In areas where professional contractors gather - at meetings of the Air Conditioning Contractors of America (ACCA), National Comfort Institute (NCI), or Refrigeration Service Engineers Society (RSES) - a phrase is cropping up with more and more frequency. The “Quality Installation (QI) Standard” is an ANSI-recognized national standard that was initiated by ACCA and created with input from around the industry, to ensure that HVAC systems meet certain standards that promote comfort and energy conservation.

QI requirements are being increasingly embraced by local and federal governments, as well as by utilities, as part of an initiative to determine that an HVAC system is designed and installed to benefit the consumer.

Many utilities are in the early planning stages for a possible consumer or contractor rebate based on the QI requirements.

In this specification, the QI elements focus on the actual installation and how well the equipment is selected and installed, said Ray Isaac, 2008-09 chairman of ACCA. “Quality installation is more than just using high-efficiency products and systems. The correct selection of equipment, controls, and proper installation has a large impact on occupant satisfaction and energy savings.”

The guideline also helps raise the bar among contractors - or, as Wes Davis, ACCA’s manager of technical services, quoted John F. Kennedy at the National Comfort Institute’s National Comfort Team (NCI’s NCT), “A rising tide lifts all boats.”

“The contractor is critical to the installation, operation, and maintenance of the system,” Davis said. “There is a need for QI contractors, and they’re on the brink of an outstanding opportunity.”


Greg Goater of Isaac Heating & Air Conditioning cited Air-Conditioning, Heating, and Refrigeration Institute (AHRI) statistics, noting about 7.1 million unitary shipments were reported for 2006. About 60 percent were replacements for existing systems, and the other 40 percent were used in new construction. “Many of the replacement installations were the result of equipment failures during peak periods,” he said.

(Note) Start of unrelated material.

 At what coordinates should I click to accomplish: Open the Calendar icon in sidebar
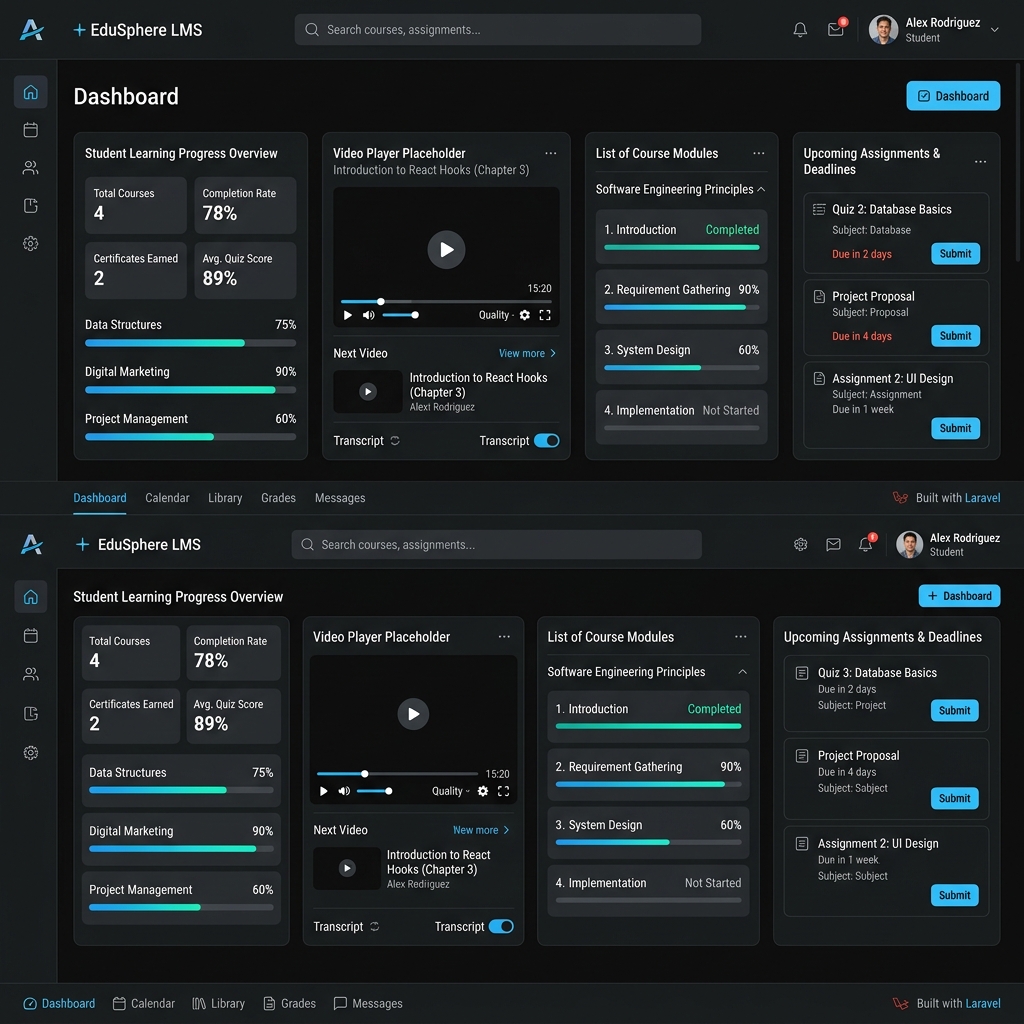pos(30,129)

“During these high-stress times, consumers want the heating or cooling restored immediately, so contractors feel pressure to install the new equipment quickly; many homeowners pressure their technicians to focus more on the turnaround time of the jobs rather than on the quality of the jobs.”

Some of the equipment went into new homes, where they were installed by “contractors using production-oriented compensation.” These jobs seldom receive the oversight they need to result in a quality installation, he said.

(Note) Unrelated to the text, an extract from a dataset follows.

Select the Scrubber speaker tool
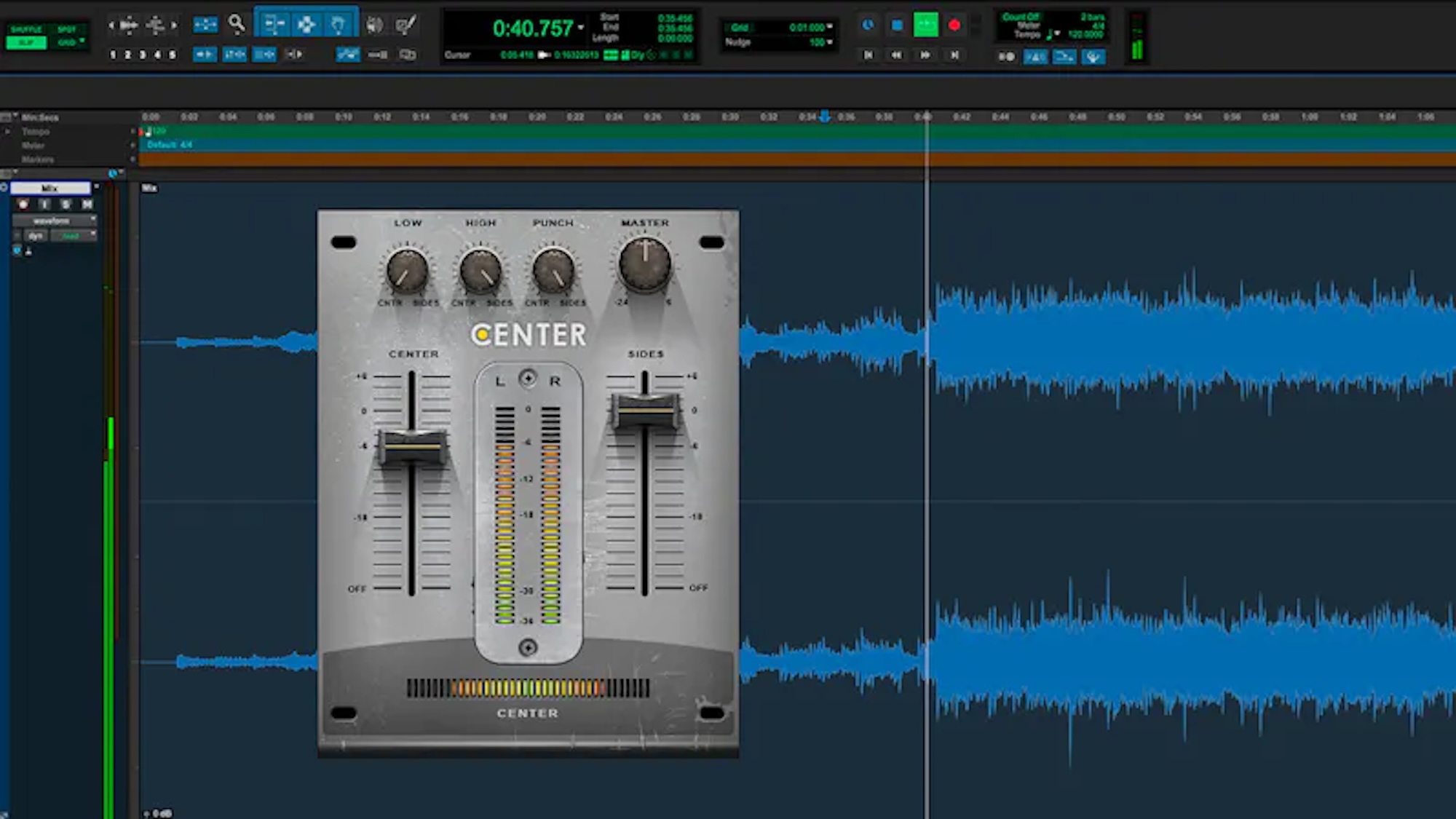This screenshot has width=1456, height=819. [x=374, y=25]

“The high-volume season and production-oriented construction market also create a market for poorly trained, unlicensed, or otherwise unqualified businesses or individuals to install HVAC systems,” Goater said. These contractors tend to cut corners to make a higher profit on jobs they underbid in the first place, in the name of keeping their volume of work artificially high, “and to offer prices and performance promises that are un-founded or imagined,” he said.

“Uninformed consumers are left to experience the inevitable inconveniences and expenses of poorly designed and poorly functioning HVAC systems.”

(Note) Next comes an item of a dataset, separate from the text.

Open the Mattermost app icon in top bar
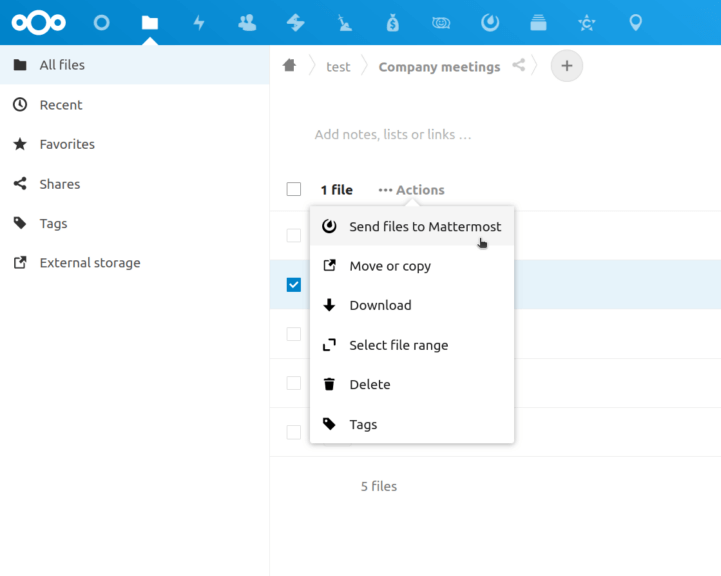 490,23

This, in turn, leads to manufacturers experiencing higher warranty costs, while utilities face escalating demands for peak-demand power production. “These low-budget contractors hurt the image of professional contractors and squander the benefits of a properly installed HVAC system,” Goater said.

NCI’s Rob Falke said, “The average HVAC system installed across America is operating at 60 to 65 percent of designed capacity.”

“Many efforts are already underway to promote installation of high-efficiency equipment that will perform optimally in the field,” said Isaac, a strong proponent for the QI effort. “While there have been successes, buildings are still more likely to have improperly installed HVAC systems than systems installed for optimized performance.”


“ACCA contractors saw a need for such a resource and set in motion the development of an installation specification for new construction and replacement markets,” Skip Snyder, president, Snyder Company Inc., said. “This specification is aimed at evaluating the quality of an installation.”

So, the association brought together a coalition of contractors, equipment manufacturers, utilities, and industry associations to collaborate and establish a set of nationally accepted requirements for quality installations.

March 23, 2007, was a landmark day: The American National Standards Institute (ANSI) recognized the QI Specification (QI Spec) as an American National Standard. According to Snyder, “This created an opportunity to improve the quality of HVAC equipment installations and to increase the professionalism within the HVAC trade.”

Over the last 25 years there has been a tendency to consider the HVAC equipment separately from the duct distribution system. Some contractors assumed the duct distribution was properly sized, sealed, and balanced.

Little consideration has been given to assessing the suitability of the duct distribution system when replacing an old or failed HVAC system to ensure proper airflow over the heat exchanger, tightness or leakage rate of the ducts, and the right volumes of air are delivered to the rooms based on space heating or cooling loads. The QI Spec details appropriate methods for measuring and evaluating the installation of these key components of the total system.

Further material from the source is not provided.